Why don’t consider data as a common pool goods then? This is the idea behind data commons like MIDATA, which shares the health information of its members with a selected group of IT companies and research centers working on data-driven health services, medical research and clinical trials. Members delegate the management of their personal data to the no-profit cooperative, and jointly decide which organizations to share them with, in line with the social cause they are pursuing. But this option too has limitations: as it is based on consensus, it is hardly scalable both in terms of membership and type of data.
If instead we considered data as “assets on which we exercise rights”, then an alternative to data commons are data trusts, legal entities managing personal data on behalf of individuals according to the “terms of the trusts”, the equivalent of cooperatives’ social cause. For example, some trusts might prioritize privacy and thus only share data when strictly necessary; others, instead, might support cancer research and thus share data with medical laboratories. Unlike commons, however, trusts may be public or private, and trustees are professionals rather than members. In addition, trustees have legal responsibilities (fiduciaries duties) to promote the interests of data subjects. This means that while they may be remunerated for their work, they mustn’t profit from it at the expense of data subjects. While theoretically sound, this model faces important regulatory hurdles: as explained by professors Sylvie Delacroix and Neil Lawrence in a recent paper, trust law does not exist in all jurisdictions; moreover, under the GDPR, personal data rights such as access, portability and erasure cannot be mandated to a third party at all.
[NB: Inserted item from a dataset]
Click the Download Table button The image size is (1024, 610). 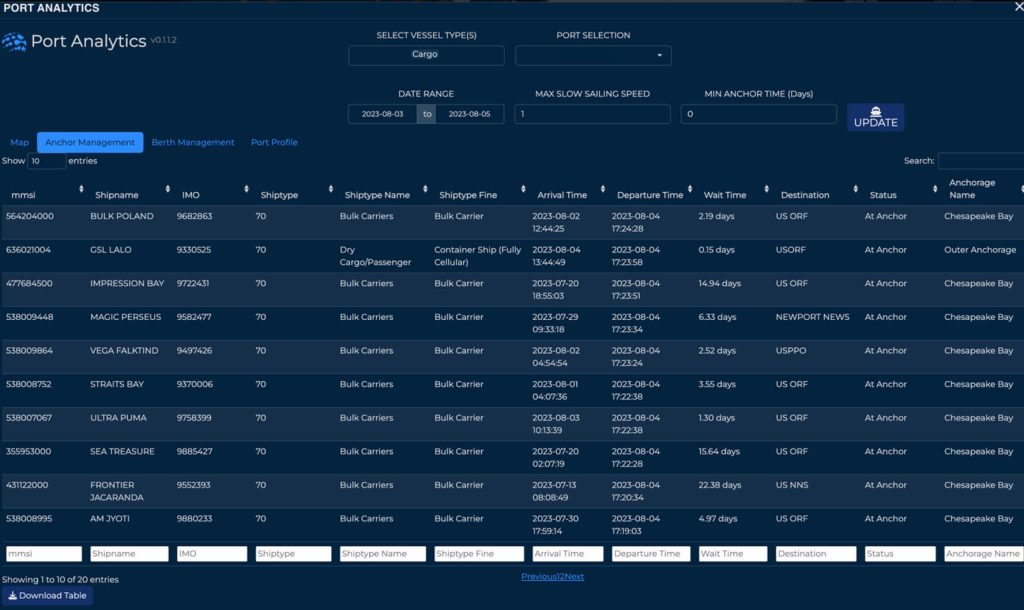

But this is hardly the end of the story. The EU is in fact investing in a fifth option, compatible with the notion of personal data as “assets on which we exercise rights”: self-sovereign identities (SSIs). Linked to a distributed ledger or blockchain like the open source Sovrin network, self-sovereign identities rely on encrypted data stores to securely gather a person’s identity attributes. These “wallets” enable individuals to decide, on a case by case basis, which piece of information to share and with whom. For example, if you needed to demonstrate that you are older than 13 to create a social media account, your SSI could use the distributed ledger to generate a trustworthy “proof of age” without having to disclose any detail about yourself, not even your date of birth: the nodes of the network (which may include trusted organizations such as public institutions) would verify and validate the information for you. SSIs thus give individuals (or, in GDPR parlance, “data subjects”) full control over their data.
If SSIs are so incredibly good, you might be wondering, how come we don’t all have one by now? According to a recent working paper by NGI Forward, the problem is that the developer ecosystem around SSIs is excessively fragmented and decentralized for any player to reach critical mass. One way to address this issue, suggests the study, would be for the developer and standard setting community to choose a champion and collaborate to the continuous maintenance and upgrade of its solution.
Even if this vision materialized, however, there is no guarantee that SSIs will be the preferred personal data management model of the future: legislative and technological development might make models like data trusts finally viable, or lead to the creation of brand new models.
One thing, however, seems certain: whatever personal data management model will prevail, it will be about giving individuals more control over their data, thus empowering them as agents- and not just subjects- of the data economy of tomorrow.